Des chercheurs de la KU Leuven et de l’UZ Leuven ont réussi, pour la première fois, à enregistrer directement la réaction des cellules cérébrales humaines face à des stimuli visuels, une prouesse jusque-là limitée aux études sur les animaux de laboratoire. Ils ont découvert que certaines zones du cerveau réagissent de manière particulièrement intense aux images de corps humains, comparativement à d’autres types d’objets.
L’étude du cerveau humain reste un défi, les techniques traditionnelles d’imagerie, comme l’EEG ou les scanners, ne permettant pas d’observer les réactions des cellules cérébrales individuelles.
Cependant, une collaboration entre la KU Leuven et l’UZ Leuven a permis de contourner cette limite. Leur recherche s’appuie sur des patients épileptiques pour qui les traitements médicamenteux sont inefficaces et qui nécessitent une intervention chirurgicale. Afin de localiser l’origine des crises, les neurochirurgiens de l’UZ Leuven implantent des électrodes de profondeur ainsi que des microélectrodes très fines dans le cerveau.
============
**ACTIVITÉ:** Extrayez le texte sur les cellules cérébrales en entier, sans rien y modifier. Les items n'ont aucun rapport avec le texte sur les cellules cérébrales.
============
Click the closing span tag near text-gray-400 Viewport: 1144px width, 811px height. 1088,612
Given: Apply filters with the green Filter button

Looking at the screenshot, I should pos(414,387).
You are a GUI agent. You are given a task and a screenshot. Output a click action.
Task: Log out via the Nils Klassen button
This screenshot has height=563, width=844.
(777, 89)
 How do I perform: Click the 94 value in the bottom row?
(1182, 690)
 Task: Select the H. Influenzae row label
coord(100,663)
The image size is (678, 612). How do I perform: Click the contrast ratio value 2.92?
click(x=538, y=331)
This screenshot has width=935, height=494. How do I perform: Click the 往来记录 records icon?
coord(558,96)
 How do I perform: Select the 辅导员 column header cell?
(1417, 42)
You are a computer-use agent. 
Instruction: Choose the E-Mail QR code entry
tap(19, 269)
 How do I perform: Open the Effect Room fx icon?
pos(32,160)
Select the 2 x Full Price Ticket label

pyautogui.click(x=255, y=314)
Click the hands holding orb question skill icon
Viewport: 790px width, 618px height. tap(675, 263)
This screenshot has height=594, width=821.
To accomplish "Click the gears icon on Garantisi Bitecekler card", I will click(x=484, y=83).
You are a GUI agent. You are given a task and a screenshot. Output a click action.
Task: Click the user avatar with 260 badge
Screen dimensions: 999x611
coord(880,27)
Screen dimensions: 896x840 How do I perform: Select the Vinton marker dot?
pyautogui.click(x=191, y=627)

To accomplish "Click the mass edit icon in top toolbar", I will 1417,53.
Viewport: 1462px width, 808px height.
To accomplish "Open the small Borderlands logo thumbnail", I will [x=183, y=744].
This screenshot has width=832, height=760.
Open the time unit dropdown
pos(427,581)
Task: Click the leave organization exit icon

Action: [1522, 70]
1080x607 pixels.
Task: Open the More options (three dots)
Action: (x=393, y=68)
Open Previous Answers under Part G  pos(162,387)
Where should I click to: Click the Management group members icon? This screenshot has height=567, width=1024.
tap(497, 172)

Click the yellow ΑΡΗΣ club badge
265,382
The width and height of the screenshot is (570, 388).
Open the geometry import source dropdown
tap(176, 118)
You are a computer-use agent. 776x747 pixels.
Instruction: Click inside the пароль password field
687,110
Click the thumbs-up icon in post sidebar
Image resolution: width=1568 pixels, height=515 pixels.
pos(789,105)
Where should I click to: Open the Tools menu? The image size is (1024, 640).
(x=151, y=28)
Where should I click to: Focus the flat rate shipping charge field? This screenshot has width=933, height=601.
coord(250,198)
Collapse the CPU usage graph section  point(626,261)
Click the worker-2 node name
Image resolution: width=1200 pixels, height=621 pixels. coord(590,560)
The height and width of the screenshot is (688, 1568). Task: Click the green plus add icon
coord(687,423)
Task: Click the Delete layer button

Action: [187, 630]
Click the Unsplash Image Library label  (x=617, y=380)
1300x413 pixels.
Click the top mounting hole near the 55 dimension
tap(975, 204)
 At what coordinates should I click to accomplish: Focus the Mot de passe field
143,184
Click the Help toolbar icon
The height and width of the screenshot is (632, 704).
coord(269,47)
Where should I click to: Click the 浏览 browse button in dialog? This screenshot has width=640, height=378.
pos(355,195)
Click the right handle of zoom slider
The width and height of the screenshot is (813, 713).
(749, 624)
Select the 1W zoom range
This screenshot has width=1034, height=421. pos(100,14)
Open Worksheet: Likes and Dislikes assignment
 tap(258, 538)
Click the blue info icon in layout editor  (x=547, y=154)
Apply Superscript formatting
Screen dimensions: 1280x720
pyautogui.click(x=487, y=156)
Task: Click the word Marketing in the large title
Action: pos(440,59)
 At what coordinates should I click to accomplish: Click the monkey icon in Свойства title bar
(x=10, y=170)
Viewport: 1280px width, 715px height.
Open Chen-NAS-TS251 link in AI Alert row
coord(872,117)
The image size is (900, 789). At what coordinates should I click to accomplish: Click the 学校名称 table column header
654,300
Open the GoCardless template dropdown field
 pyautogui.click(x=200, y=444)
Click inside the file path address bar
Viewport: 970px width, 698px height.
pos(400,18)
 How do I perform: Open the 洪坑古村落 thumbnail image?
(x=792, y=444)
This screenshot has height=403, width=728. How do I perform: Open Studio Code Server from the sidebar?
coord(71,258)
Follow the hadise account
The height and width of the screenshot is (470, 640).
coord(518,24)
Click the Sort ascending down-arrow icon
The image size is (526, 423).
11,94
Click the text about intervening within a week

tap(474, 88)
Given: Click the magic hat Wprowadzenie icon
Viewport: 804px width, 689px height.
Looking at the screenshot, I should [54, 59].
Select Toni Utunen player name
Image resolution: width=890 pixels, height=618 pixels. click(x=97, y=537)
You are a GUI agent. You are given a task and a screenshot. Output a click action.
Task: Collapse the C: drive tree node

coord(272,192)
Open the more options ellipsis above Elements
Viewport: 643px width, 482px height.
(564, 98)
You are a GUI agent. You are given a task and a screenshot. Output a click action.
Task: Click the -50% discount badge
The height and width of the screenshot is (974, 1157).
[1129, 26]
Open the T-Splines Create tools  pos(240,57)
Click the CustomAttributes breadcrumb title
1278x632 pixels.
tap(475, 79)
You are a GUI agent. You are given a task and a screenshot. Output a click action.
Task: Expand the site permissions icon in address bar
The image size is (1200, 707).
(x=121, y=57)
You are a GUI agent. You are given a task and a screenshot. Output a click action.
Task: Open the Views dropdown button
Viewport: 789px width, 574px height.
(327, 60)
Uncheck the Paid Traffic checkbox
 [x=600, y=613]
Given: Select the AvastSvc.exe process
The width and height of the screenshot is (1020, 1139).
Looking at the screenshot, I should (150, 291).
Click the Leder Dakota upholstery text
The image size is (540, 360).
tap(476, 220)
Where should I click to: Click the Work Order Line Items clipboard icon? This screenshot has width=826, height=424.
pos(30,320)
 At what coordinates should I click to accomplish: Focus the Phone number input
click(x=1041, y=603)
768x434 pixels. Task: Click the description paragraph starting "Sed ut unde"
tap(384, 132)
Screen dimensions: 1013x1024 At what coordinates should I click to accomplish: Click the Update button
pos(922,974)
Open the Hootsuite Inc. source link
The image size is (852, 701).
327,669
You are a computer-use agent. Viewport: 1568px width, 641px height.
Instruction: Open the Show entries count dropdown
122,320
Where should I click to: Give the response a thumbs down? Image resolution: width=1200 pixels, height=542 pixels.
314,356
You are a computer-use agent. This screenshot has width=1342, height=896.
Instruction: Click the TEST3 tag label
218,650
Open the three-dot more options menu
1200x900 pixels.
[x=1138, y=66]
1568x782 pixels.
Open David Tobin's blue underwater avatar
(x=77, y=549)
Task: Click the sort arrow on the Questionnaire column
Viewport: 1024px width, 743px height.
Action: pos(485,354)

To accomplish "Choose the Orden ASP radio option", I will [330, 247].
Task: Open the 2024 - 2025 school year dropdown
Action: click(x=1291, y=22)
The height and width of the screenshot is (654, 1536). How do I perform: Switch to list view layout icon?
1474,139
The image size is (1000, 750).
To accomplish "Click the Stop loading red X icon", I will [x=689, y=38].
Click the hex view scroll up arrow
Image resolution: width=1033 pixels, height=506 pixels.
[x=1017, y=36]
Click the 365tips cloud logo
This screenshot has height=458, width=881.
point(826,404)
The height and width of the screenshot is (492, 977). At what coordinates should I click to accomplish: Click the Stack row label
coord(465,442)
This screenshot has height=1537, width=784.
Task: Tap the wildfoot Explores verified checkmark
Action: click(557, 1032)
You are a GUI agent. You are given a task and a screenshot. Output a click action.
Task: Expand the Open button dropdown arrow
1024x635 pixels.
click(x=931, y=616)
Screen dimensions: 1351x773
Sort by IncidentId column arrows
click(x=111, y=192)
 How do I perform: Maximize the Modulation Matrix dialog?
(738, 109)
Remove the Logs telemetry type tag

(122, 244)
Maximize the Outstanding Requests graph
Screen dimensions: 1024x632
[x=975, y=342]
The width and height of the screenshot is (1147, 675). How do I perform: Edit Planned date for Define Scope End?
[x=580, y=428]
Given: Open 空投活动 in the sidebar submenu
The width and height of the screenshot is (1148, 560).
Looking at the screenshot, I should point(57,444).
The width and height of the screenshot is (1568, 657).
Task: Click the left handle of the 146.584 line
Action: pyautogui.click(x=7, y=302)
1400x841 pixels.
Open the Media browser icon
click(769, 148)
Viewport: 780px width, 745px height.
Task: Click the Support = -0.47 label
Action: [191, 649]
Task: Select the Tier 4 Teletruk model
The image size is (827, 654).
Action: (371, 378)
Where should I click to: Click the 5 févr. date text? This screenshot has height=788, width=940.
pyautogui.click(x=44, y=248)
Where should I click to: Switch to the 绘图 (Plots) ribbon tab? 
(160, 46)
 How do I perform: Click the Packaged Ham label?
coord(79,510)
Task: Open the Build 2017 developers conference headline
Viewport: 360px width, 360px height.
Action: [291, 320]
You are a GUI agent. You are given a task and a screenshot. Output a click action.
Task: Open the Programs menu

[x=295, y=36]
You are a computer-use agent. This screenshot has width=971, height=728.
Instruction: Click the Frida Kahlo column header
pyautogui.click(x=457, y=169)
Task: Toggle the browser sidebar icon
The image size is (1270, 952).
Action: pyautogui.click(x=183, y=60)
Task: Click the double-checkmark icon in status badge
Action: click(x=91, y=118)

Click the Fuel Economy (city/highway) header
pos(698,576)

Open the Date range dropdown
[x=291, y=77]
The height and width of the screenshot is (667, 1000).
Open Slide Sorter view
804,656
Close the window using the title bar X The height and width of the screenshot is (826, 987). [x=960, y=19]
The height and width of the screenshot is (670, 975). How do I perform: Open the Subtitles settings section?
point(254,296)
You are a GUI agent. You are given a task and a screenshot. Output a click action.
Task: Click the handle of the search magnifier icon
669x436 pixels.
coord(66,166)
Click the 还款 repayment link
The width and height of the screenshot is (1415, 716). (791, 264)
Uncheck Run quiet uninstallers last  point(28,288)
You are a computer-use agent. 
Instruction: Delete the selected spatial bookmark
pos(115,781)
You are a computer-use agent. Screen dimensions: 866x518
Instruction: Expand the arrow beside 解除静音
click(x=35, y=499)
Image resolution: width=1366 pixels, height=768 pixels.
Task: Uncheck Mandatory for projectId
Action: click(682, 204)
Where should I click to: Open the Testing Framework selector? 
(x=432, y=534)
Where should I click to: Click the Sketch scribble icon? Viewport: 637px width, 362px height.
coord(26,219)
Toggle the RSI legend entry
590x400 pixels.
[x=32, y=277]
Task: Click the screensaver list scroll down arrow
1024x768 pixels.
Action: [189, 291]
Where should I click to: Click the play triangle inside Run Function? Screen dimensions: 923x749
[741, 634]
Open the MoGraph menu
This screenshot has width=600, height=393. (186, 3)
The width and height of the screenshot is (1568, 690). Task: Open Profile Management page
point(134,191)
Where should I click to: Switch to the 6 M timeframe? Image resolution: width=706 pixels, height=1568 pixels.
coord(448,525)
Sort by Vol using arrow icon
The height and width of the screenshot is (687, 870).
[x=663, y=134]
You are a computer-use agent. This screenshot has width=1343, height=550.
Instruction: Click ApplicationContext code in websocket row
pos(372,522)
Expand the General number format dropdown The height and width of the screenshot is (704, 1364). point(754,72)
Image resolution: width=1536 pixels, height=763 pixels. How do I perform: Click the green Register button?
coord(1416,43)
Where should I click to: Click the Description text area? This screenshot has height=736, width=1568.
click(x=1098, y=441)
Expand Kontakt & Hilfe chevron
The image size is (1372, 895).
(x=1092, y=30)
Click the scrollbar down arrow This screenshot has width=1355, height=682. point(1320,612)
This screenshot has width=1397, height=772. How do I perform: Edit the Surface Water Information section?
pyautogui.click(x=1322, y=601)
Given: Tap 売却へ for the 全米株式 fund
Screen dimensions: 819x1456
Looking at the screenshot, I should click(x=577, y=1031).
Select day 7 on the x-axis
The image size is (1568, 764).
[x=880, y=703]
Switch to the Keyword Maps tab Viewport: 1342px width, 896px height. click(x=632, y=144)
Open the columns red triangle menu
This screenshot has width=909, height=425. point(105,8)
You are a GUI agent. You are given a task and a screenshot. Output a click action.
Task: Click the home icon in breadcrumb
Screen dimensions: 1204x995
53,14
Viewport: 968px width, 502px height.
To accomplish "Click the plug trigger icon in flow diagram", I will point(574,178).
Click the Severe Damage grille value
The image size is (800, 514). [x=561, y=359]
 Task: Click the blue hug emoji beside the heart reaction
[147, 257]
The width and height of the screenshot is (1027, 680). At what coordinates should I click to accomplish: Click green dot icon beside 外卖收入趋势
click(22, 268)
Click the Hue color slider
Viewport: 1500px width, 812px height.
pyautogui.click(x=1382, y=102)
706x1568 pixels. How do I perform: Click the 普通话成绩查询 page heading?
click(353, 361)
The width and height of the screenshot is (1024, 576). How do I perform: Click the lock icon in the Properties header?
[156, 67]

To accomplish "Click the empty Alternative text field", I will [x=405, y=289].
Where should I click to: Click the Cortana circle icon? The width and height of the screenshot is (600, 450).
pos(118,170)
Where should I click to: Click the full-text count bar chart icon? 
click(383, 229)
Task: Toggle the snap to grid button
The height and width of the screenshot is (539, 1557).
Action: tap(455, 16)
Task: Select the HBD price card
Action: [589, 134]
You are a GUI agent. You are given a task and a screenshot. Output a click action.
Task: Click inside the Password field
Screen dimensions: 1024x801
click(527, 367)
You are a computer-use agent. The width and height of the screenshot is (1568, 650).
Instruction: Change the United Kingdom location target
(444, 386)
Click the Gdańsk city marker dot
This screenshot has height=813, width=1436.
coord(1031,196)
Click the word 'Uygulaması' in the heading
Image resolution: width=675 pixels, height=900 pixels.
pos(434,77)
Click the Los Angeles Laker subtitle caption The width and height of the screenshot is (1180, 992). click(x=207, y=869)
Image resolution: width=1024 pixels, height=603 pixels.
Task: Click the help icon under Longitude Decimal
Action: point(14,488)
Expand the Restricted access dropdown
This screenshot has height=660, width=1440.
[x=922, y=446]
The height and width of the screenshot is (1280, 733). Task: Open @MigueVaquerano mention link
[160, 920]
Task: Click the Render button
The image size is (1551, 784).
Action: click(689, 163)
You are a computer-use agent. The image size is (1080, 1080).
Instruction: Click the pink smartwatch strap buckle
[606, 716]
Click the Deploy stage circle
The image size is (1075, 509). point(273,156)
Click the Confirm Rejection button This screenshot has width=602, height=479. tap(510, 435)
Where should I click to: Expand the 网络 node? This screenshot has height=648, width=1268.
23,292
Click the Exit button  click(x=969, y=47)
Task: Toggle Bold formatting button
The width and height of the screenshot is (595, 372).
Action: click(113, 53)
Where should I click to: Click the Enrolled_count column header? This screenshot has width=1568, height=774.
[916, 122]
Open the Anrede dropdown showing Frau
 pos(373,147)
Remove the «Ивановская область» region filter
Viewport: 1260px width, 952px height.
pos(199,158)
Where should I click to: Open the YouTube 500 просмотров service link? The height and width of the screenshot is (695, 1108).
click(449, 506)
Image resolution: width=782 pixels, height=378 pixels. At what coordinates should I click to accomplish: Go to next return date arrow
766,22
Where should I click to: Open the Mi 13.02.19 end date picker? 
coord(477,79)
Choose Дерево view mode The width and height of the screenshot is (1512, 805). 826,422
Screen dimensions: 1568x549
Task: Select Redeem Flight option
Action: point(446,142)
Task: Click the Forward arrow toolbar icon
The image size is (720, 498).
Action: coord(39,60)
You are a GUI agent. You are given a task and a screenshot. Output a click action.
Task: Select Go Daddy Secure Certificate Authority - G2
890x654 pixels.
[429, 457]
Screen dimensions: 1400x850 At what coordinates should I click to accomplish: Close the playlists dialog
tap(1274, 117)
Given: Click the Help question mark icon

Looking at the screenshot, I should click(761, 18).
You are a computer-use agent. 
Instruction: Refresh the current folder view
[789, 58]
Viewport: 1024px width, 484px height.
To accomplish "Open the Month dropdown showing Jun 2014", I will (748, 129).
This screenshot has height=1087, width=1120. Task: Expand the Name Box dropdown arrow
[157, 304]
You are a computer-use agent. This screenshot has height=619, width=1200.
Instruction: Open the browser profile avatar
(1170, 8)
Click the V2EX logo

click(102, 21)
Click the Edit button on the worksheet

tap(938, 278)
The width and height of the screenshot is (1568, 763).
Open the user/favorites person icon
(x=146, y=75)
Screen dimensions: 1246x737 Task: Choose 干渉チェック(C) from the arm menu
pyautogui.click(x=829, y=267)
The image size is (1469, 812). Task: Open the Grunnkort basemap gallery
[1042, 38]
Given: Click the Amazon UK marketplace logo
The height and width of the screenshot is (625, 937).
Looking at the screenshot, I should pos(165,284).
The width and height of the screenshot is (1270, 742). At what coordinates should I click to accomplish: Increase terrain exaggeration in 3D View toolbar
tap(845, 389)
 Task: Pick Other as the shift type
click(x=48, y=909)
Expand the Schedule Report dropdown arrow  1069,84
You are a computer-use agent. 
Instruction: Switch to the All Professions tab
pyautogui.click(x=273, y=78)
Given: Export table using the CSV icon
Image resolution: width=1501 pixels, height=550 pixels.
============
**VOTRE RÉPONSE:**
Des chercheurs de la KU Leuven et de l’UZ Leuven ont réussi, pour la première fois, à enregistrer directement la réaction des cellules cérébrales humaines face à des stimuli visuels, une prouesse jusque-là limitée aux études sur les animaux de laboratoire. Ils ont découvert que certaines zones du cerveau réagissent de manière particulièrement intense aux images de corps humains, comparativement à d’autres types d’objets.
L’étude du cerveau humain reste un défi, les techniques traditionnelles d’imagerie, comme l’EEG ou les scanners, ne permettant pas d’observer les réactions des cellules cérébrales individuelles.
Cependant, une collaboration entre la KU Leuven et l’UZ Leuven a permis de contourner cette limite. Leur recherche s’appuie sur des patients épileptiques pour qui les traitements médicamenteux sont inefficaces et qui nécessitent une intervention chirurgicale. Afin de localiser l’origine des crises, les neurochirurgiens de l’UZ Leuven implantent des électrodes de profondeur ainsi que des microélectrodes très fines dans le cerveau.